Burma, N. Korea Follow Different Foreign Policy Paths

By WAI MOE | Burmese Foreign Minister Nyan Win met his North Korean counterpart, Pak Ui Chun, in Pyongyang on Monday—a diplomatic event that disguised the different foreign policy directions taken recently by the two countries.

Nyan Win’s visit to the North Korean capital is the second by a Burmese junta official within the past month. It follows a visit by Burma’s Minister of Sports, Brig-Gen Thura Aye Myint.

Diplomatic sources say that although the two countries have developed close military ties since the 1990s, Nyan Win’s visit is more likely to have been a diplomatic one, following the 2008 Asia-Europe Meeting (ASEM) summit in Beijing.

Other high ranking military officials to visit North Korea this year include the mayor of Rangoon, Brig-Gen Aung Thein Lin (he visited in September), Lt-Gen Tin Aye, chief of the armed forces Office of Defense Industries (August) and Lt-Gen Myint Hlaing, chief of the Tatmadaw’s air defense (July).

Burma and North Korea resumed diplomatic relations in April 2007 after the Burmese government cut ties in 1983 when North Korean agents attempted to assassinate the South Korean prime minister and his delegation in Rangoon.

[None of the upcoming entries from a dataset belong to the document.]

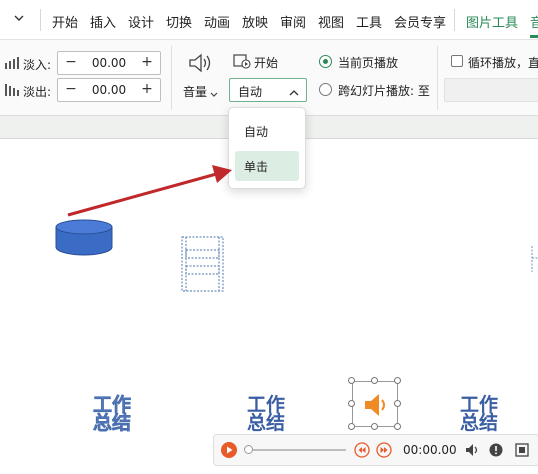 This screenshot has height=474, width=538. Describe the element at coordinates (326, 90) in the screenshot. I see `cross-slide-play-radio` at that location.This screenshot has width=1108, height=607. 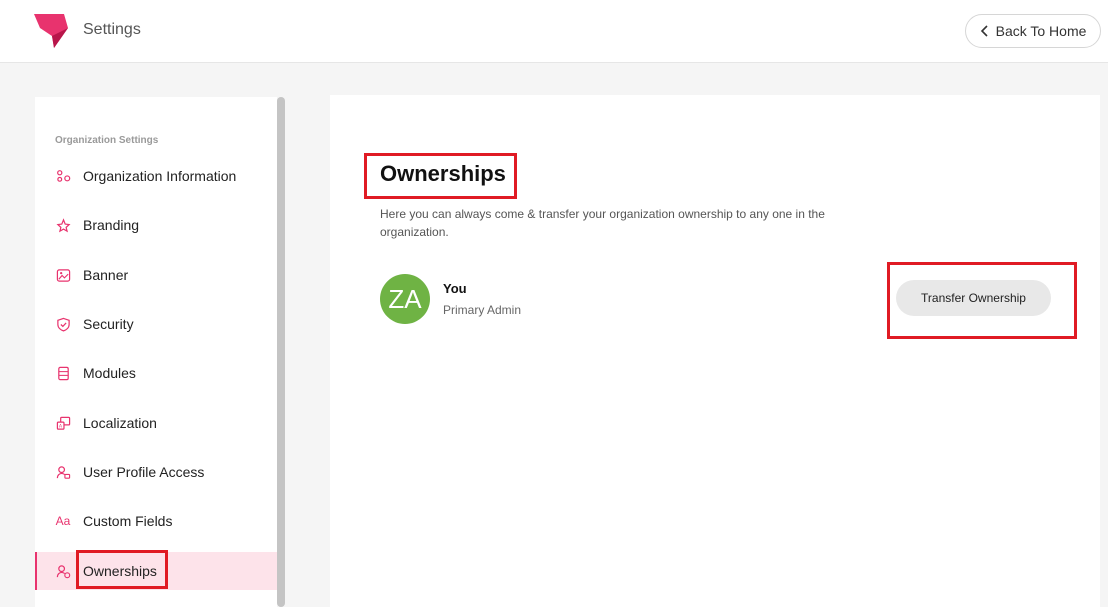 What do you see at coordinates (281, 352) in the screenshot?
I see `sidebar-scrollbar` at bounding box center [281, 352]. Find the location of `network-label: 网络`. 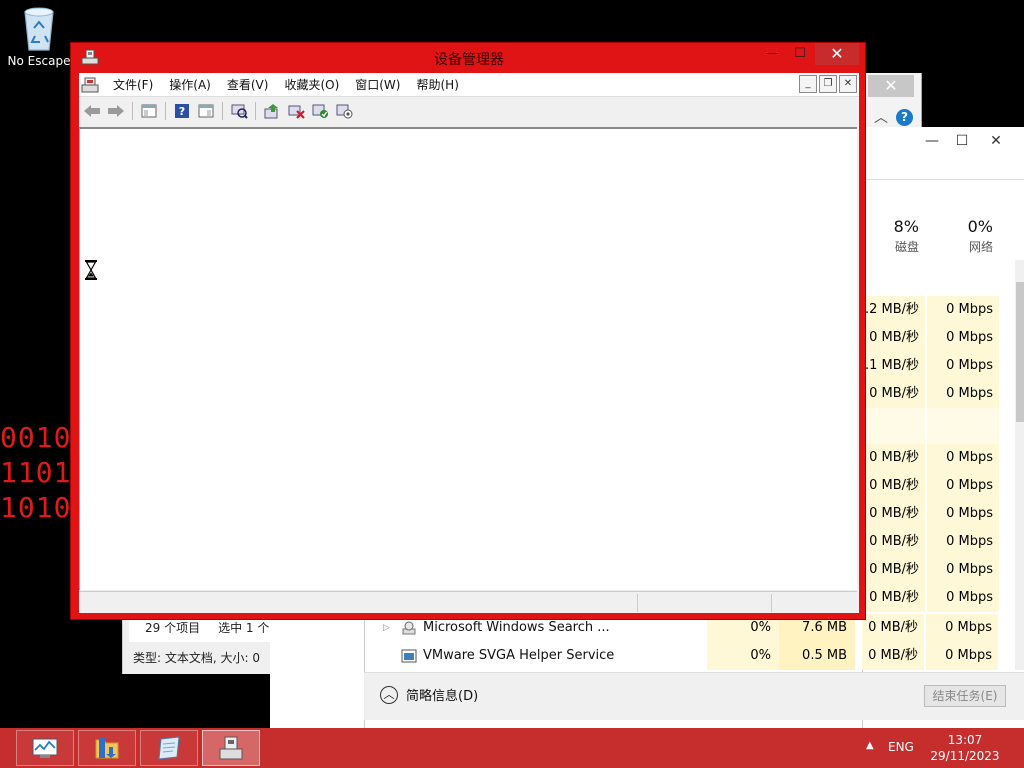

network-label: 网络 is located at coordinates (980, 247).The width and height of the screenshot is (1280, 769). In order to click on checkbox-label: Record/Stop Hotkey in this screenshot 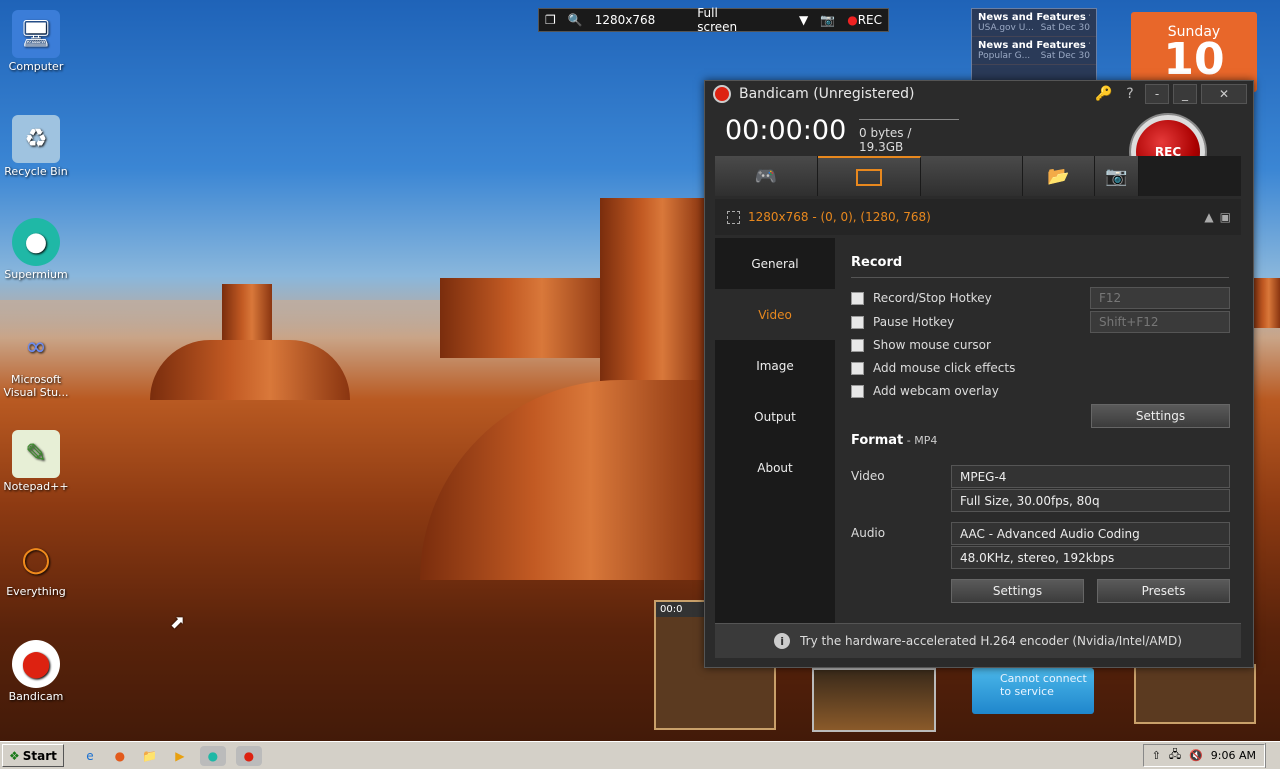, I will do `click(932, 298)`.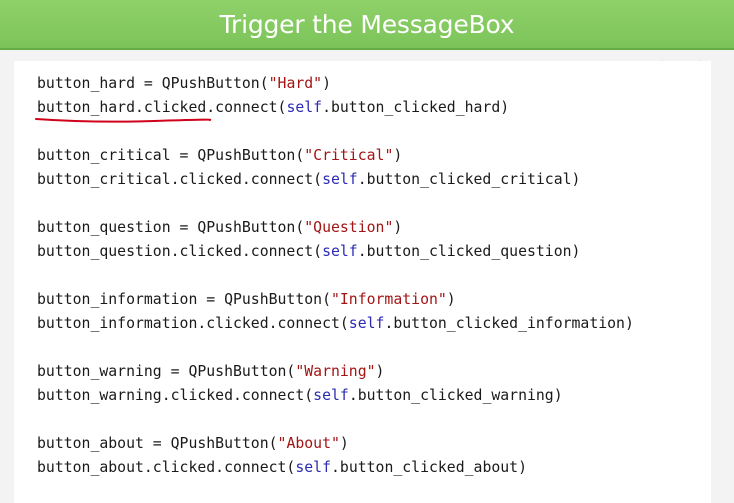  Describe the element at coordinates (388, 300) in the screenshot. I see `string-literal: "Information"` at that location.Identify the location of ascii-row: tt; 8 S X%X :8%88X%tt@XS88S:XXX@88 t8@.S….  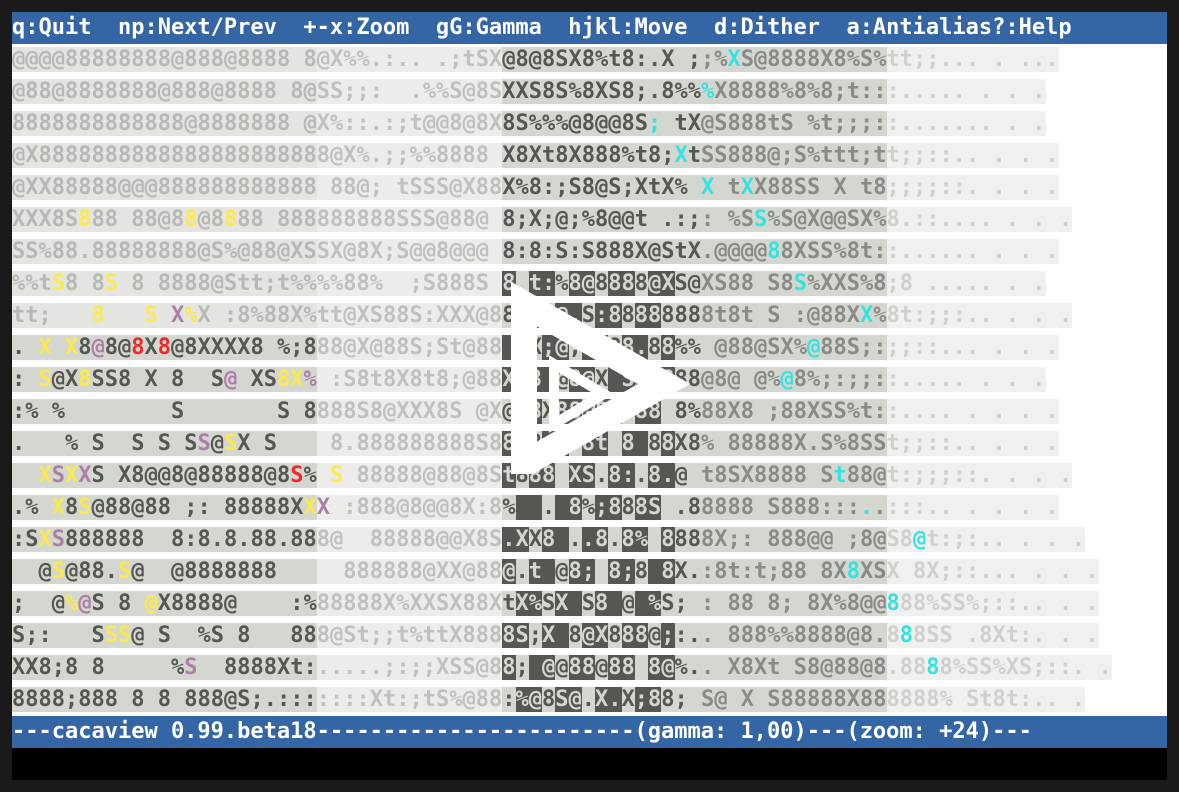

Despite the break in diplomatic ties, military cooperation between the two countries intensified in the 1990s.

“In late 1990, North Korea sold Burma 20 million rounds of 7.62 mm rifle ammunition,” said Andrew Selth, an expert on Burma’s military, in a research paper.

Security analysts say that the Burmese junta also sought strategic weapons such as submarines and ballistic missiles from North Korea. Pyongyang reportedly delivered nuclear technology to Burma and helped with strategic tunnel building technology in the construction of Naypyidaw. Some reports suggested North Korean technicians are in Burma.

The increasing cooperation between Burma and North Korea drew expressions of concern from the US. In testimony before the US House International Relations Committee in March 2004, Deputy Assistant Secretary of State Matthew P. Daley said: “Of particular concern, we also have reason to believe that the DPRK [Democratic People’s Republic of Korea] has offered surface-to-surface missiles [to Burma].”

In April this year, Japan’s NHK news agency reported that North Korea had sold multiple rocket launchers to the Burmese junta.

However, in his research paper, Burma and Nuclear Proliferation: Policies and Perceptions, Andrew Selth offered the reassurance: “It is highly unlikely that Burma currently has any intention of acquiring nuclear weapons, from North Korea and anywhere else.”

Recently, the two countries have followed different foreign policy courses, and this month North Korea scored a success when the US removed it from Washington’s list of state sponsors of terrorism. The ruling, announced on October 11, followed Pyongyang’s agreement to resume dismantling its nuclear program and to allow international inspectors to monitor this work.

North Korea had shared the Washington blacklist with Cuba, Iran, Sudan and Syria. It also found itself described by US Secretary of State Condoleezza Rice in 2005 as an “outpost of tyranny,” along with Burma, Belarus, Cuba, Iran and Zimbabwe.

While North Korea has been winning points recently with Washington, Burma continues to be castigated by the US for its failure to institute political reform and release its political prisoners.

The foreign policy focus of the US and the European Union differs between North Korea and Burma. Democracy and human rights issues are paramount in US and EU policy on Burma, North Korea’s nuclear ambitions dictate their approach to North Korea.

Both Burma and North Korea concentrate their foreign policies on guaranteeing the survival of their respective regimes. While the North Korea regime has won legitimacy by playing the nuclear weapons card, the Burmese junta has been emphasizing the seven-step roadmap towards its version of democracy.

The language employed by each side is similar, however.

North Korea’s military said in a statement on Tuesday: "The puppet authorities had better bear in mind that the advanced pre-emptive strike of our own style will reduce everything…It will turn out to be a just war— to build an independent reunified state on it."

The tone of the North Korean statement is similar to the slogans employed by the Burmese regime—such as “Oppose foreign nations interfering in internal affairs of the State.”